> **Exercise input**:
——————
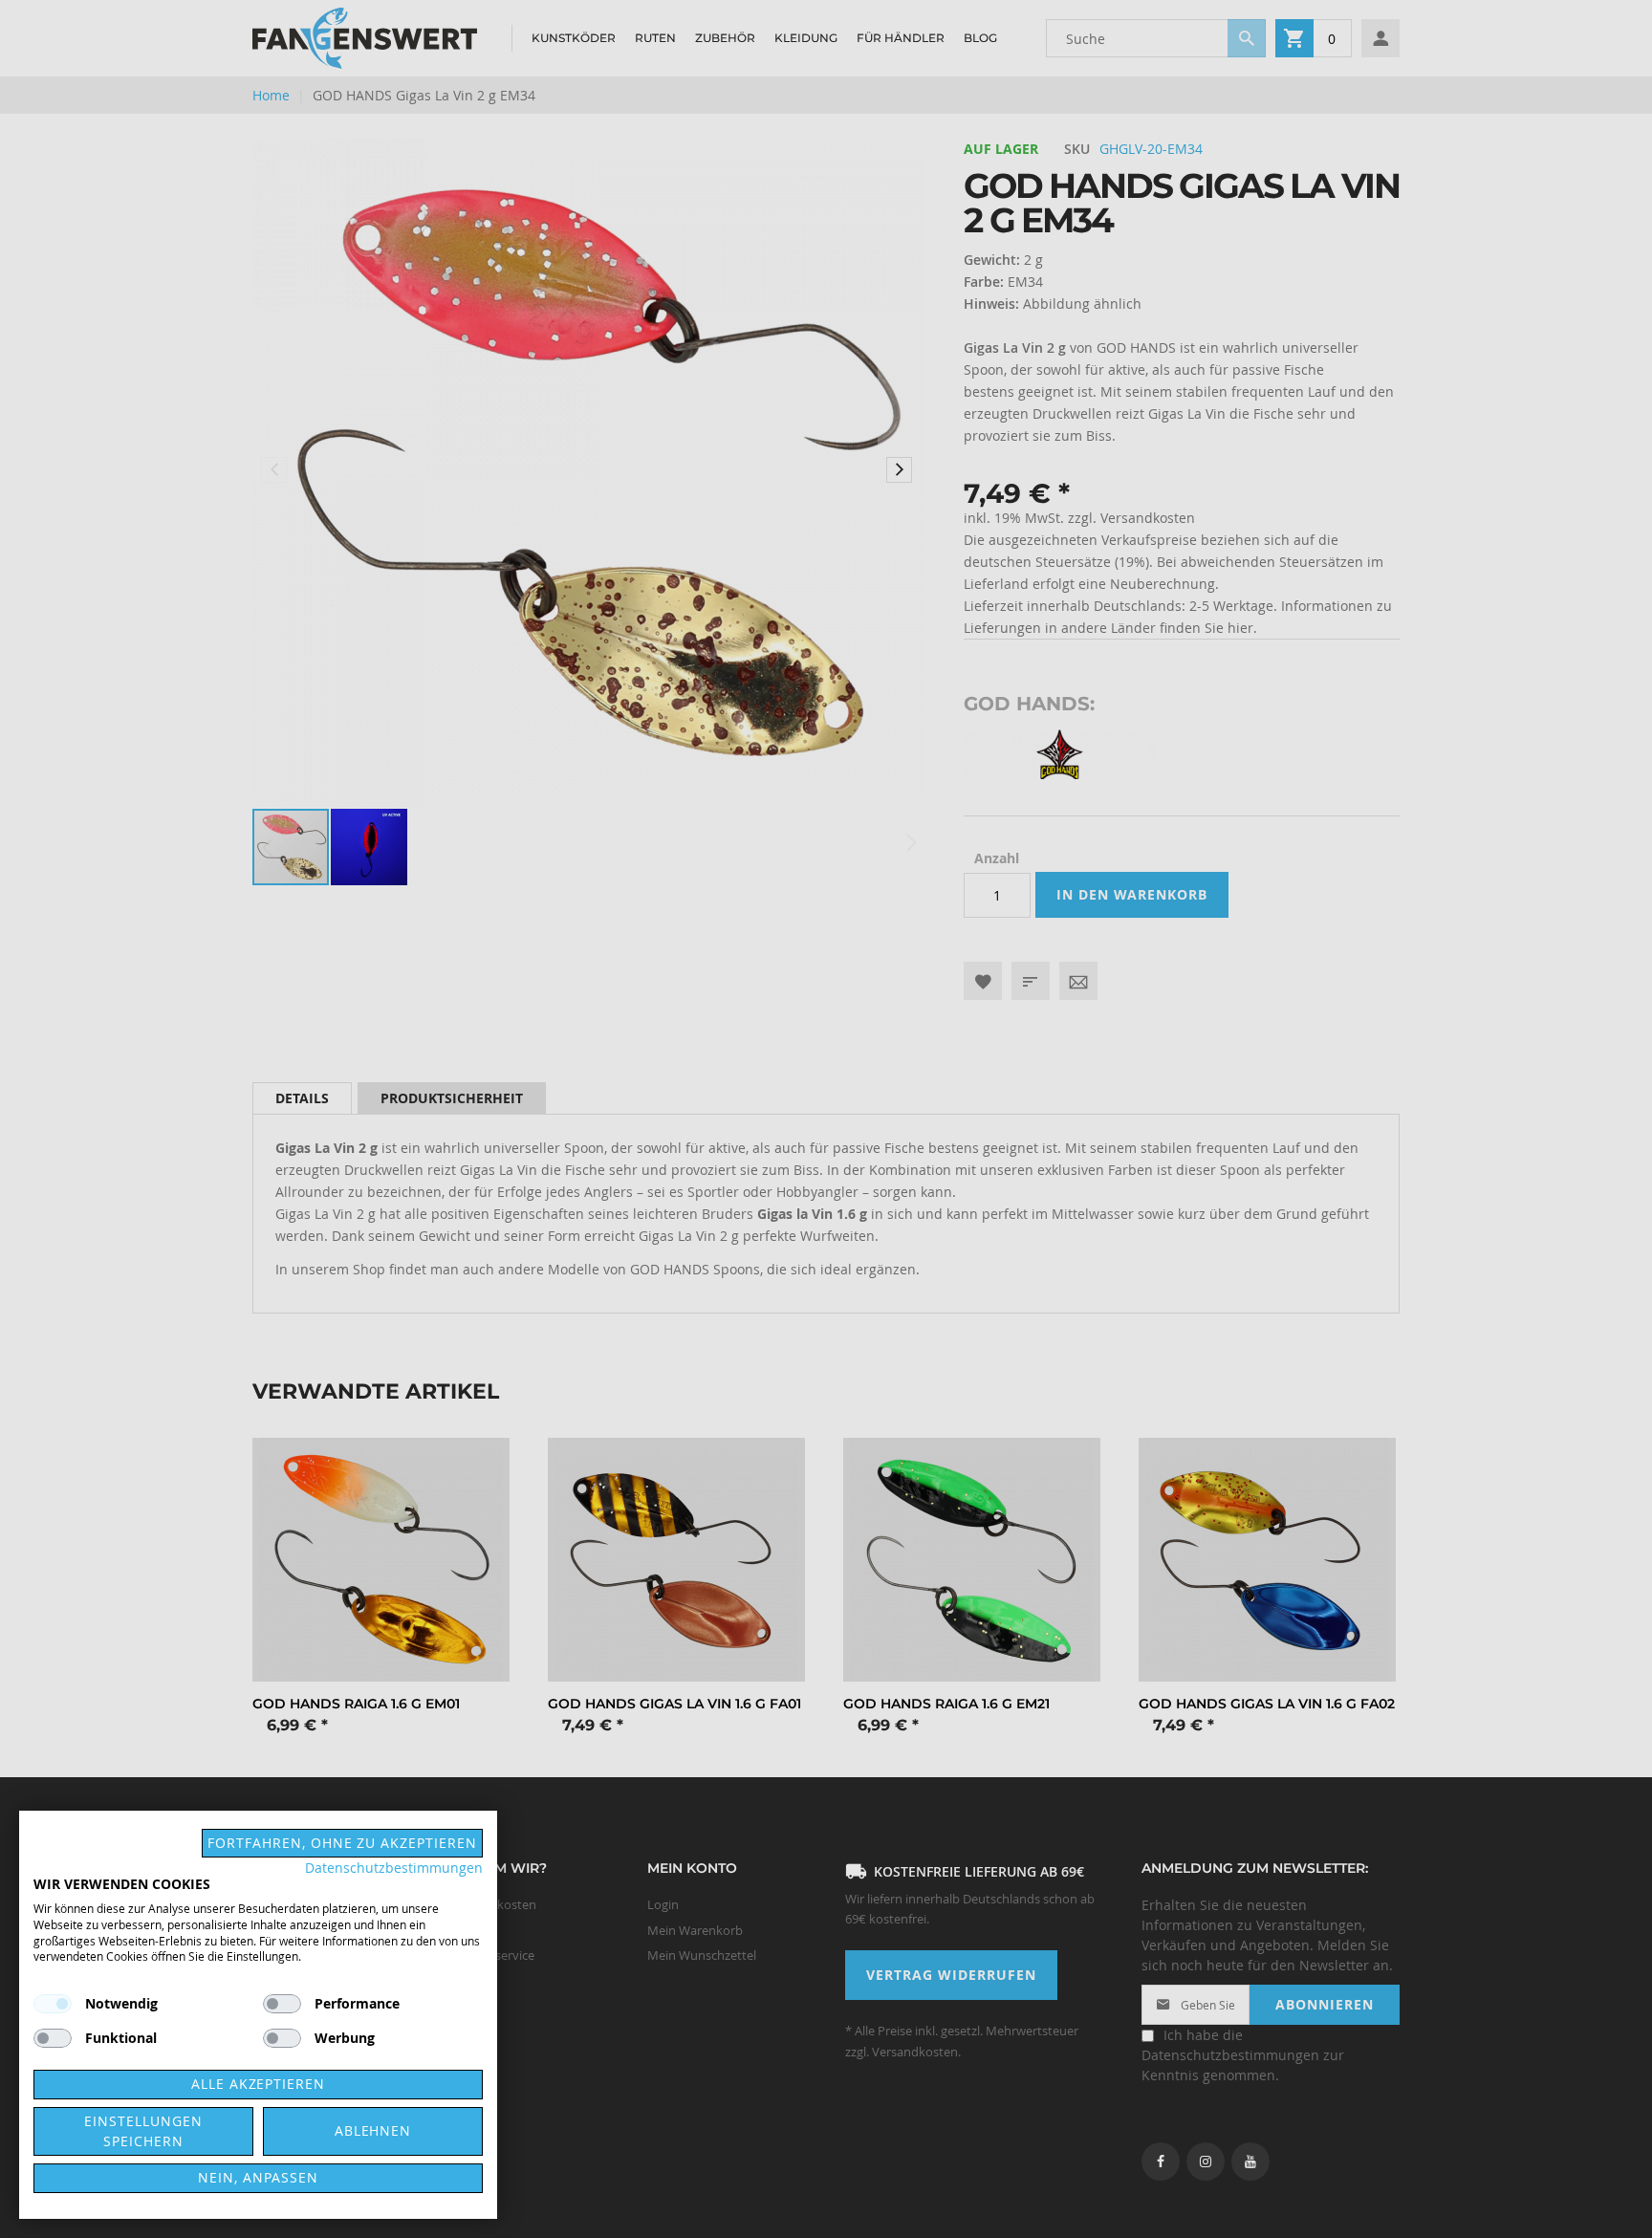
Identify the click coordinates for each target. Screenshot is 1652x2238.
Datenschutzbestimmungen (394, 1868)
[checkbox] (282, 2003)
——————
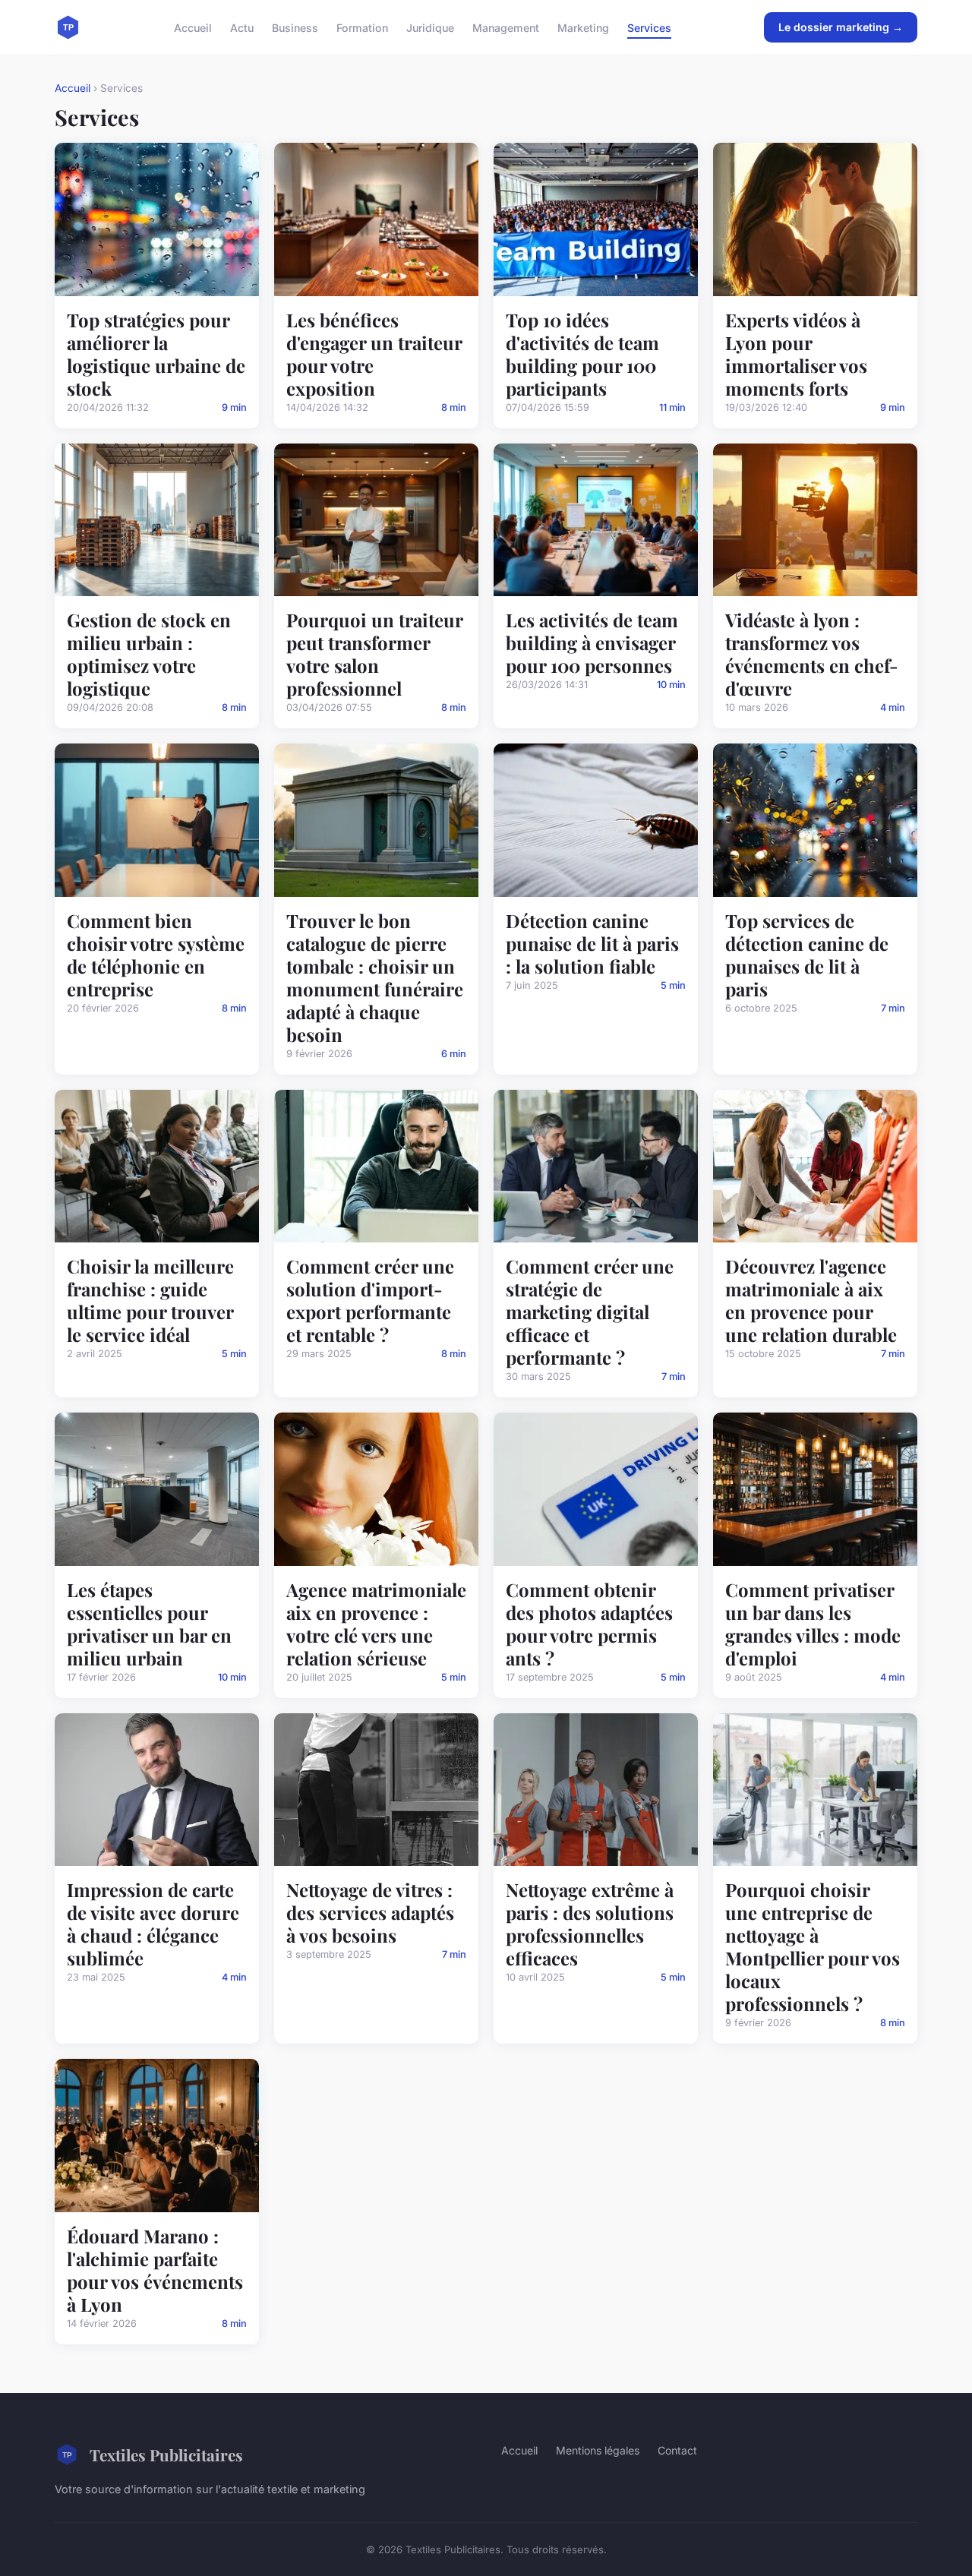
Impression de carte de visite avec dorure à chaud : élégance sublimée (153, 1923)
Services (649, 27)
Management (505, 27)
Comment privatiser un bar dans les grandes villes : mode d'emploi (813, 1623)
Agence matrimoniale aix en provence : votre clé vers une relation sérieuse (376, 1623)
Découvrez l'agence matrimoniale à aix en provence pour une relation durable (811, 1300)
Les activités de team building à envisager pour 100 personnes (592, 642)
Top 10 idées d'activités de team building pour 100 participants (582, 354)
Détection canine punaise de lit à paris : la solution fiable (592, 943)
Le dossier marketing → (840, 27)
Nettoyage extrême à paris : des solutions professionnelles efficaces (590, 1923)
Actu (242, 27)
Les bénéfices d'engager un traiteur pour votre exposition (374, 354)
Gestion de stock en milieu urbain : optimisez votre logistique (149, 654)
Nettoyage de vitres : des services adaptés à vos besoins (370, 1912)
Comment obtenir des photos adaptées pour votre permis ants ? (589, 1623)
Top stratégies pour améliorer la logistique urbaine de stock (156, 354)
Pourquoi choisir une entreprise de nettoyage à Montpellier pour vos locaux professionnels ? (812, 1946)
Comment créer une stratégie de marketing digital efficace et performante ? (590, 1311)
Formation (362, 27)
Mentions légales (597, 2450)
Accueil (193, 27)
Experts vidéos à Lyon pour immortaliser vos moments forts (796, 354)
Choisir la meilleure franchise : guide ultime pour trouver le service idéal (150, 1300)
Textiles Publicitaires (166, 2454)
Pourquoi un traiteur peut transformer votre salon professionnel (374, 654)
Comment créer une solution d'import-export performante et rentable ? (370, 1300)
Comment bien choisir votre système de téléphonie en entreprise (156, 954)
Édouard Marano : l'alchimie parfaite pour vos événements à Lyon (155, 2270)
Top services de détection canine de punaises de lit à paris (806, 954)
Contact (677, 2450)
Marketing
——————
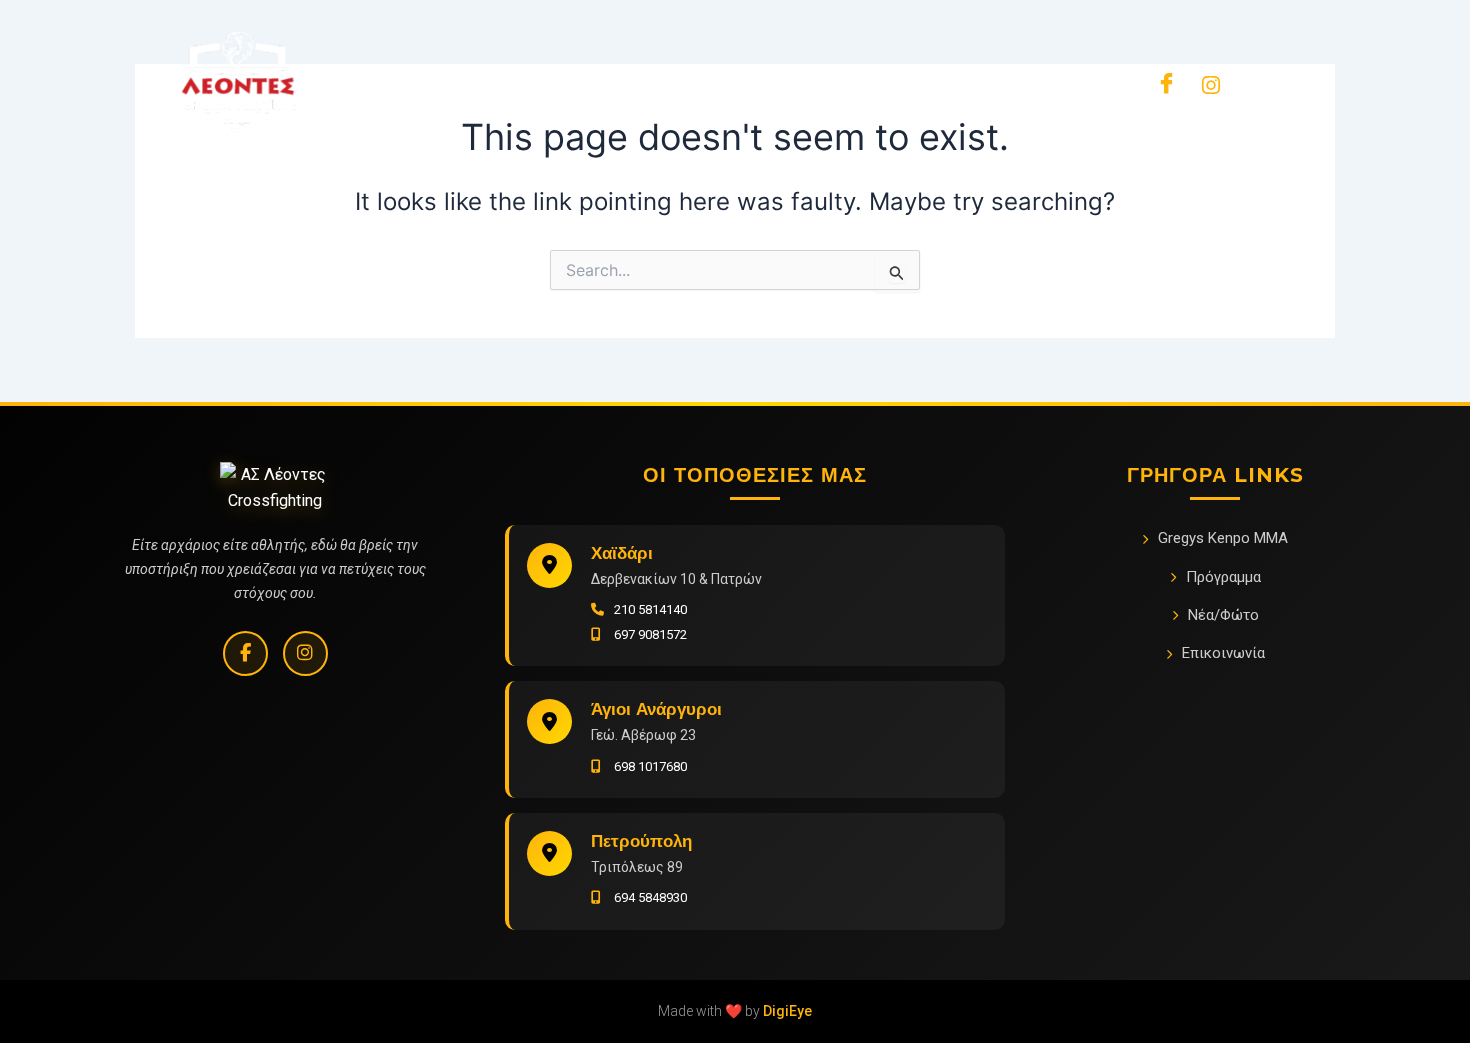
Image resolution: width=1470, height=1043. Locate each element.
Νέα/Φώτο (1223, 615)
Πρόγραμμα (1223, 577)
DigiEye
——————
> **Goal of the exercise**: Would you print exactly, and only, the lines of the data above from the line with "Identify the click" through the line with "[checkbox] (282, 2003)", inclusive?

> **Answer**:
Identify the click coordinates for each target. Screenshot is 1652x2238.
Datenschutzbestimmungen (394, 1868)
[checkbox] (282, 2003)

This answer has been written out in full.